Work instruction: Below are some records. Write out the lines from the one containing "Click the Overall Score column header" to the last line, word for word, leaving out pictures.

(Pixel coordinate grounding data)
============================================================

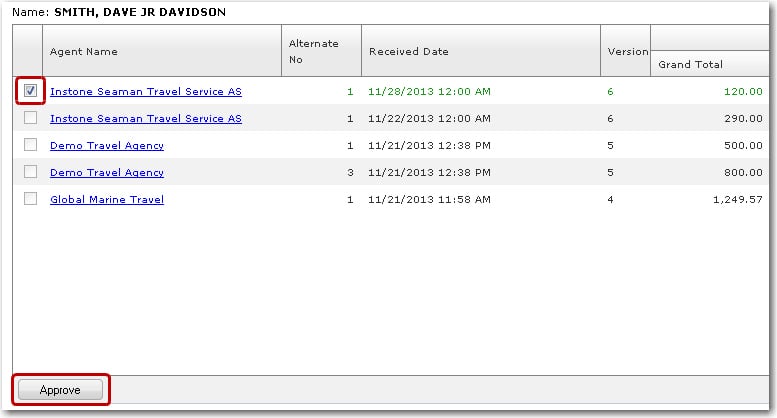This screenshot has height=418, width=777.
Task: Sort by the Received Date column header
Action: pyautogui.click(x=409, y=51)
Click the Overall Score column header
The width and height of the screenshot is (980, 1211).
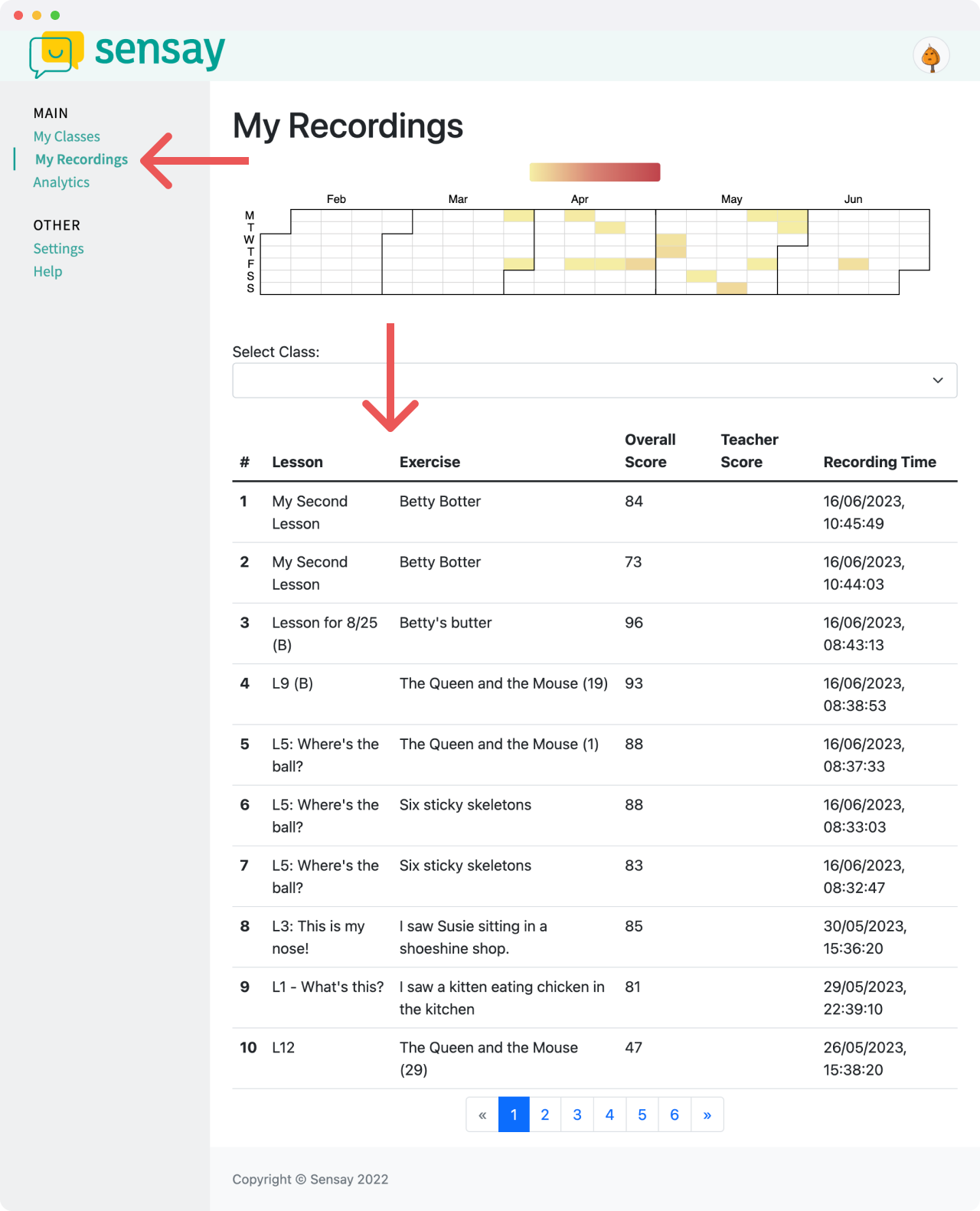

============================================================

Response to the exercise:
Click the Overall Score column header
The width and height of the screenshot is (980, 1211).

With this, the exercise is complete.